# 1984 evinrude VRO 40hp overfueling



## gotmuddy (Nov 24, 2010)

I have a 40hp on my 16x48 and WOT it will only go 16mph. It has good compression, good fire(haven't hooked a timing light up yet though), the fuel pump has been retrofitted to not use oil injection, and the priming system is set correctly. Could the primer solenoid be dumping fuel constantly?


----------



## gouran01 (Nov 24, 2010)

I had a very similar problem on my 87 rude. The choke was staying engaged and sucking about 3 times the fuel into the engine. I disconnected the choke from the ignition (key) set up and wired it directly to a push/pull toggle switch and coulda swore I had a brand new motor back there! I think that it's suppose to shut it self off at a certain temp, and there is a replacement part for that sensor but for the age of the motor, you can't beat a 3 dollar switch!


----------



## Pappy (Nov 24, 2010)

A very common mistake coming from people wiring up their own motors is to hook up the purple/white wire in the harness to key on hot power. Should be the purple wire on the "I" terminal. If this has been done then the primer solenoid assembly is toast and fuel will free flow through the assembly. With the engine off and the key on you should be able to hear crisp audible clicks with you pushing in the key switch repeatedly. If you do not hear these clicks then the primer has failed, ground wire is open, or it has been wired incorrectly. Quick checks to make is to take a pair of needle nose pliers and gently pull one of the small diameter hoses off the primer while the engine is running or you are pumping the bulb. If fuel is coming out then take a test light and see if the purple/white on the primer is hot while the key is on and the key switch is not depressed. If so, go to my first sentence and fix the problem. Second way to check is to pinch off the larger line to the primer while running and see if the engine picks up. The primer does not stay on until a certain temp, the Purple/white should only be hot when the key is on and the key switch is depressed.

* **Given exercise 1**
Copy the entries word for word, starting with the line containing "Click the page icon before exact sequences" and continuing through the end of the entries. Leave out the pictures.
The forum thread and the entries that come after it have no connection to each other.

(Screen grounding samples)
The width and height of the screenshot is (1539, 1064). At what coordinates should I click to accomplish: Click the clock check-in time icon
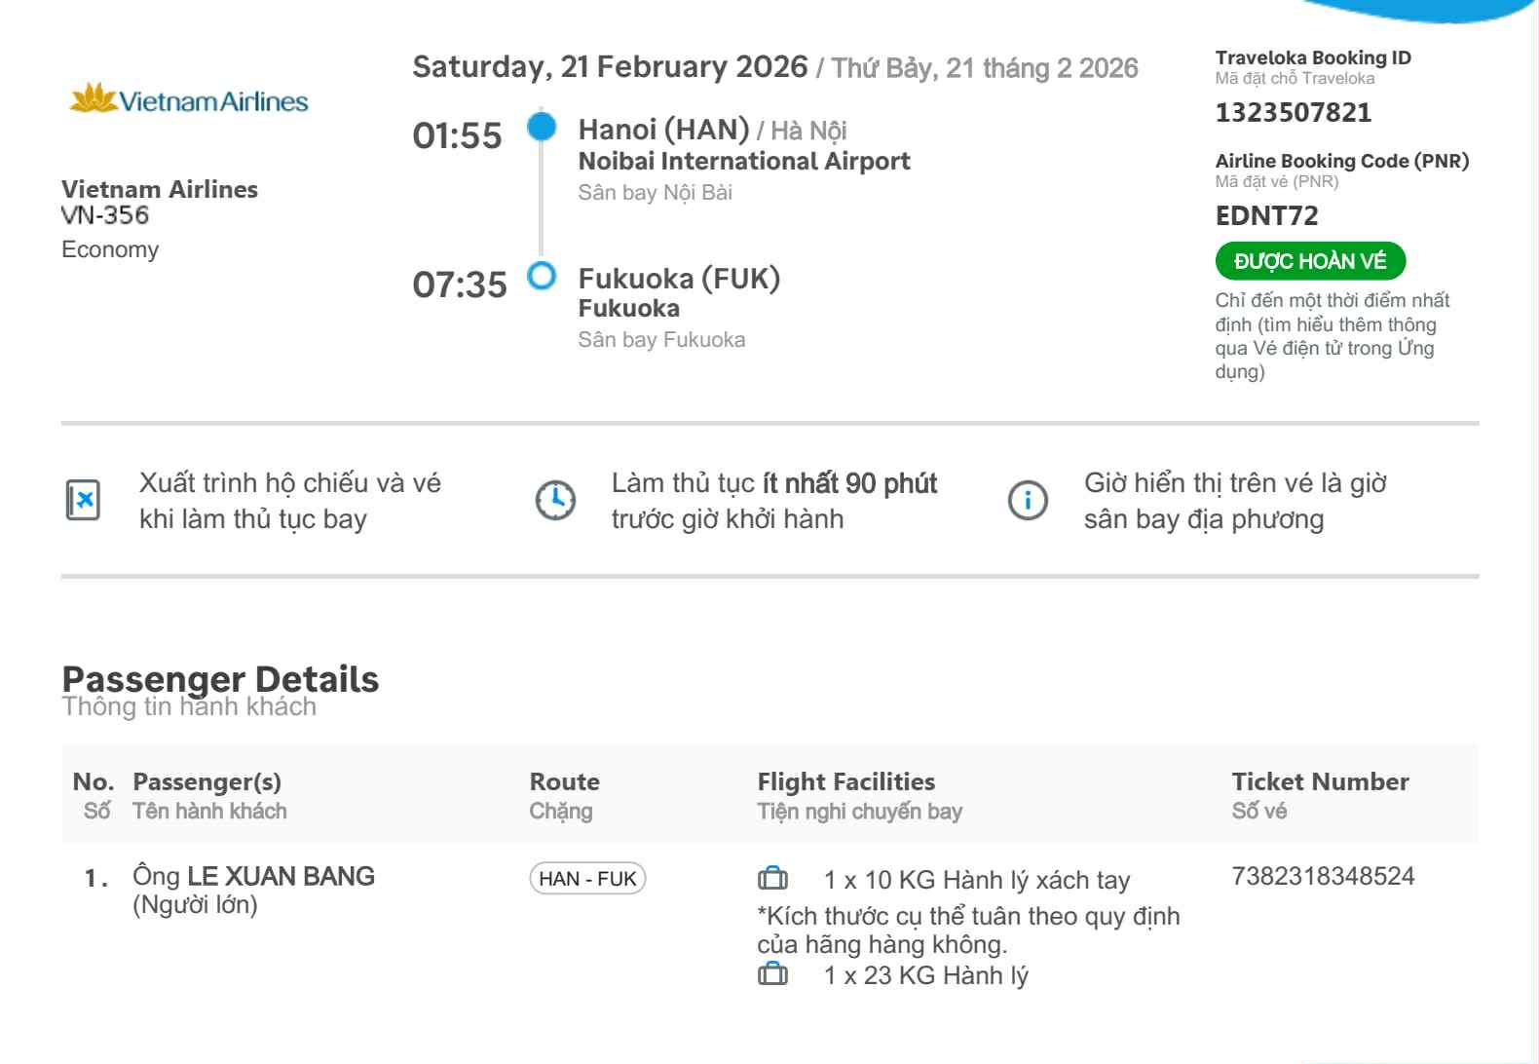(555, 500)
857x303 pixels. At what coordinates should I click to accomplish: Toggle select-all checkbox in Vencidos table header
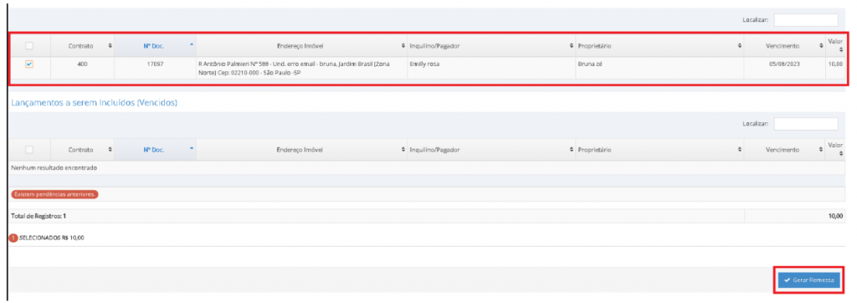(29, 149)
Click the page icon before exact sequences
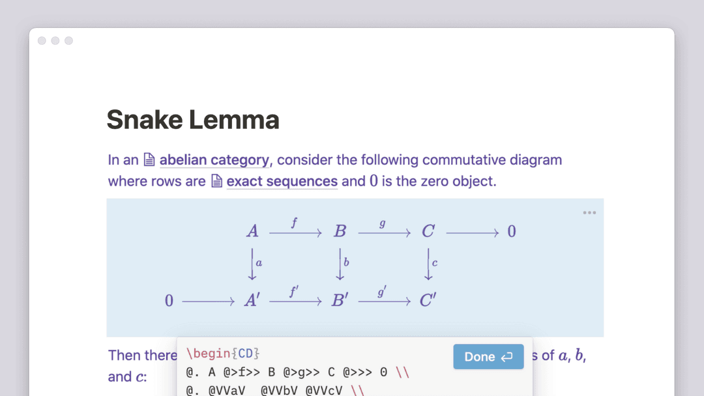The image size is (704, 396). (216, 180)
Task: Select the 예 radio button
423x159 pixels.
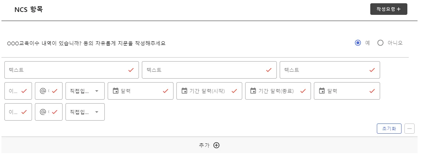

* **Given exercise 2**
According to the outboard overfueling thread, which wire belongs on the "I" terminal?

* **Full solution 1**
Click the page icon before exact sequences
The image size is (704, 396). (216, 180)
Task: Select the 예 radio button
423x159 pixels.

* **Full solution 2**
The purple wire.